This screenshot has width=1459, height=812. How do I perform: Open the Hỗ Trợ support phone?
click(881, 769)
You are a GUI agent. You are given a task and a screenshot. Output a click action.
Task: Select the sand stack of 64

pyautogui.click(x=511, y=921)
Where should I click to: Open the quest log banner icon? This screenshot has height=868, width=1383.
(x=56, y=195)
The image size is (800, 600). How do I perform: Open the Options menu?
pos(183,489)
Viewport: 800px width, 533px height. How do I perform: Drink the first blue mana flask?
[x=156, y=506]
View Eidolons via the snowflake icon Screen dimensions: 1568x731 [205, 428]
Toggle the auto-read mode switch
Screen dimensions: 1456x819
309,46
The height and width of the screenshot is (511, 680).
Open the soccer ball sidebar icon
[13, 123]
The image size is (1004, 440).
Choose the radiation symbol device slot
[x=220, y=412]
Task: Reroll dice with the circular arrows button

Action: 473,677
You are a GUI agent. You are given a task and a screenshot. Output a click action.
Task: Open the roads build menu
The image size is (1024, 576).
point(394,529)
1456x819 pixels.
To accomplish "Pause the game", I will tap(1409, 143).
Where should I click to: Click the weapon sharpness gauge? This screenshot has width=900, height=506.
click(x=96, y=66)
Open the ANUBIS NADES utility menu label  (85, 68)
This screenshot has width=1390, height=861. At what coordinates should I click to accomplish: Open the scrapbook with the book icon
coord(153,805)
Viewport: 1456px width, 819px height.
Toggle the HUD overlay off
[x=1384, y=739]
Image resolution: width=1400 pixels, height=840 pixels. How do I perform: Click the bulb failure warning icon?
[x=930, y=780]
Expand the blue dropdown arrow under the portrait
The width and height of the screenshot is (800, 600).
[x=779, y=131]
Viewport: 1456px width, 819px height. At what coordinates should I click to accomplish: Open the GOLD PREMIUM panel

- Job -
Format all of the material above as a numbered list, one line per item, and leave out the blank lines.

- Solved exercise -
1. This screenshot has width=1459, height=812. How do I perform: Open the Hỗ Trợ support phone?
2. click(881, 769)
3. You are a GUI agent. You are given a task and a screenshot. Output a click action.
4. Task: Select the sand stack of 64
5. pyautogui.click(x=511, y=921)
6. Where should I click to: Open the quest log banner icon? This screenshot has height=868, width=1383.
7. (x=56, y=195)
8. The image size is (800, 600). How do I perform: Open the Options menu?
9. pos(183,489)
10. Viewport: 800px width, 533px height. How do I perform: Drink the first blue mana flask?
11. [x=156, y=506]
12. View Eidolons via the snowflake icon Screen dimensions: 1568x731 [205, 428]
13. Toggle the auto-read mode switch
14. Screen dimensions: 1456x819
15. 309,46
16. The height and width of the screenshot is (511, 680).
17. Open the soccer ball sidebar icon
18. [13, 123]
19. The image size is (1004, 440).
20. Choose the radiation symbol device slot
21. [x=220, y=412]
22. Task: Reroll dice with the circular arrows button
23. Action: 473,677
24. You are a GUI agent. You are given a task and a screenshot. Output a click action.
25. Task: Open the roads build menu
26. The image size is (1024, 576).
27. point(394,529)
28. 1456x819 pixels.
29. To accomplish "Pause the game", I will tap(1409, 143).
30. Where should I click to: Click the weapon sharpness gauge? This screenshot has width=900, height=506.
31. click(x=96, y=66)
32. Open the ANUBIS NADES utility menu label  (85, 68)
33. This screenshot has width=1390, height=861. At what coordinates should I click to accomplish: Open the scrapbook with the book icon
34. coord(153,805)
35. Viewport: 1456px width, 819px height.
36. Toggle the HUD overlay off
37. [x=1384, y=739]
38. Image resolution: width=1400 pixels, height=840 pixels. How do I perform: Click the bulb failure warning icon?
39. [x=930, y=780]
40. Expand the blue dropdown arrow under the portrait
41. The width and height of the screenshot is (800, 600).
42. [x=779, y=131]
43. Viewport: 1456px width, 819px height. At what coordinates should I click to accomplish: Open the GOLD PREMIUM panel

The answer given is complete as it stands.